To that end, Chicano Batman songs typically start with a vibe, the pursuit of a specific feeling. Album opener “Color of My Life” grew from a desire to make a song like Queen’s “Cool Cat” that boogied like Parliament. The demo for “Pink Elephant,” a song ostensibly about a predatory woman, was originally named “$40 Car Wash,” for the swagger that bassist Eduardo Arenas felt after getting an expensive car wash on his birthday. The result is a mish-mash of the ’90s hip-hop and R&B of their youth; think Ginuwine singing a D’Angelo song from a lowrider in a Warren G music video. With Chicanos. It’s a lot of fun.

But Invisible People is at its strongest when it gets confrontational. On the title track, Bardo Martinez’s croon bleeds all over the hook, and the verses plainly state axioms that only sound radical to those privileged by the status quo: “Invisible people, the truth is we’re all the same/The concept of race was implanted inside your brain….Invisible people, the truth is we take the blame/Fuck the system, it created so much pain.” It’s followed by “Manuel’s Story,” a frantic jaunt of a song driven by a spacey synth melody that belies its bleak narrative, which tells of an uncle who fled cartel violence to live in the U.S. It’s a vignette that distills the collateral damage of America’s drug war and Mexican immigration, a reminder of the people rendered invisible by capitalist political forces. Or maybe it’s just a tall tale your drunk tío likes to tell at the cookout. Whether it actually happened is mostly irrelevant.
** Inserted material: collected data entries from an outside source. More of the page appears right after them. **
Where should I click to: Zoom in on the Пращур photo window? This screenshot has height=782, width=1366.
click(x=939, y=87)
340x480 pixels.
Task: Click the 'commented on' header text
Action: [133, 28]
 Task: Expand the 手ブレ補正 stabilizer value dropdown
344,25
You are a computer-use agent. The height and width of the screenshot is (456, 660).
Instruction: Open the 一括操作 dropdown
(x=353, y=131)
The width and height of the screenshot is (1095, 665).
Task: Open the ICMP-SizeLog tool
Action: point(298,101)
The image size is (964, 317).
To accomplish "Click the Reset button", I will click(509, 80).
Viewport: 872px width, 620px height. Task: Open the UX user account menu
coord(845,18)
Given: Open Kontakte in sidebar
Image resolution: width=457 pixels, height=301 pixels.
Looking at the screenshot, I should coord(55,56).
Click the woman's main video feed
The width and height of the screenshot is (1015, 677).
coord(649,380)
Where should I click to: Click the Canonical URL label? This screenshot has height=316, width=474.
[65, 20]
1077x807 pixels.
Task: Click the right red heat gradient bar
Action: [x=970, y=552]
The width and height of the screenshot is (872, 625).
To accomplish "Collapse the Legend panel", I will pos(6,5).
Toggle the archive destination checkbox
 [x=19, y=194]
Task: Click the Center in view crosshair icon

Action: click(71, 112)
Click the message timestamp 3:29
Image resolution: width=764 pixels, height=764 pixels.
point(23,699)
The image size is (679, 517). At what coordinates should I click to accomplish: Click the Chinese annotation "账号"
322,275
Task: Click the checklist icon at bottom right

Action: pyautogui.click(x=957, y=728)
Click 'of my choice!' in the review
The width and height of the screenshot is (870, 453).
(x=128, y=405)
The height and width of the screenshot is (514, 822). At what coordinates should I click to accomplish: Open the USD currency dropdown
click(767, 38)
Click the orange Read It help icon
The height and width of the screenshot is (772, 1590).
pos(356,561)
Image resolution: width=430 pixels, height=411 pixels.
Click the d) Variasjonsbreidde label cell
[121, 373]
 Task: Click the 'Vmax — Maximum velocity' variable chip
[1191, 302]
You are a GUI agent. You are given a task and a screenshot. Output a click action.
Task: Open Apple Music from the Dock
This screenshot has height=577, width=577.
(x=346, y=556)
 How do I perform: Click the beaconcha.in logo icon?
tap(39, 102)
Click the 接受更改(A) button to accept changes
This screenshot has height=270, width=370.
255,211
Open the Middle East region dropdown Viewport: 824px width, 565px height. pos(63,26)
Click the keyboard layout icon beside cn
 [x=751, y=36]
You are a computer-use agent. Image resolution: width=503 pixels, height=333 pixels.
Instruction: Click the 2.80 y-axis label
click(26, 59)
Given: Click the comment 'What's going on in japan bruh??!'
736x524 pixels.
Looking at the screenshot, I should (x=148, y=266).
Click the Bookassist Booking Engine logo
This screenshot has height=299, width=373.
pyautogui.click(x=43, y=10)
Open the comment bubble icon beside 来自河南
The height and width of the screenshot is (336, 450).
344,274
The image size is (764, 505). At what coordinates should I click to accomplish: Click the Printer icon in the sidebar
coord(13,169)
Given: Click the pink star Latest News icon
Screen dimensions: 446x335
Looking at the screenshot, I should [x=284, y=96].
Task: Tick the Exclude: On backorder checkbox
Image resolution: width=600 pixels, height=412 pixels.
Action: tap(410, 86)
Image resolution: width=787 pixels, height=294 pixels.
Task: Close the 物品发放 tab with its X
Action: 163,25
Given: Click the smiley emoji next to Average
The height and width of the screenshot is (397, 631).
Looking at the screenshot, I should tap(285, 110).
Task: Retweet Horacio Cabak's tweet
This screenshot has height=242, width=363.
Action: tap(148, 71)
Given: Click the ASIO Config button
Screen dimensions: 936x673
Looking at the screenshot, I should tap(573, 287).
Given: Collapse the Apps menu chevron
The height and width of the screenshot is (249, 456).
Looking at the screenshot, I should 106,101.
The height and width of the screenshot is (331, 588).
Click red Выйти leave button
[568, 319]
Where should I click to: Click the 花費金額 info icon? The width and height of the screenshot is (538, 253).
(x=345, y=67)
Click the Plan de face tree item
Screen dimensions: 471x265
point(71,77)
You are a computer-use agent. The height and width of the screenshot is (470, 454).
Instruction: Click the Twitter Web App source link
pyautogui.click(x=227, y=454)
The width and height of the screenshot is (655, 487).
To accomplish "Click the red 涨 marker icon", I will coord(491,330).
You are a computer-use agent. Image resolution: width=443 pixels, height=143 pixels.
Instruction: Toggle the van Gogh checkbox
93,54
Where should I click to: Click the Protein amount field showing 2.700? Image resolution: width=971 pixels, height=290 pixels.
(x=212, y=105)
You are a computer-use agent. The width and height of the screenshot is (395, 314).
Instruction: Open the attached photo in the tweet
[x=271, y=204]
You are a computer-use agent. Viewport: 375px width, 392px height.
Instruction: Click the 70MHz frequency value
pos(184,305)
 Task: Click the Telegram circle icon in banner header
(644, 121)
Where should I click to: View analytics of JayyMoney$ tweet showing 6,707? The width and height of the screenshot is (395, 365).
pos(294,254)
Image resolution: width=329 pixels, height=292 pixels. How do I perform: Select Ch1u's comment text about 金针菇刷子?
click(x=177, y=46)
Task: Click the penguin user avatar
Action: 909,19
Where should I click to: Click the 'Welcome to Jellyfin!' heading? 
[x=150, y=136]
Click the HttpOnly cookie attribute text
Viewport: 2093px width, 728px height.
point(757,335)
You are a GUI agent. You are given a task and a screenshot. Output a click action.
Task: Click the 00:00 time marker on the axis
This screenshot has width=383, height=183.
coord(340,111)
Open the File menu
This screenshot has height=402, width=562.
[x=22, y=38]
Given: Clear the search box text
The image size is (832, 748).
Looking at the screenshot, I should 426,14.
The 2020 version of Chicano Batman has evolved from its original incarnation. The influences that shaped them are still present, but their perspective has shifted; this is the first Chicano Batman LP without a word of Spanish. They’ve ditched their most distinctive visual elements, like the wedding-band-chic of their matching ruffled suits—an homage to Latin ballad groups of the ’60s and ’70s—as well as Bardo’s shoulder-length mane. But while they may have shed some of the quirks that made them unique, Invisible People is far and away Chicano Batman’s most accessible record, with big, clean hooks to match definitive statements. A decade into writing songs together, they sound stronger than ever.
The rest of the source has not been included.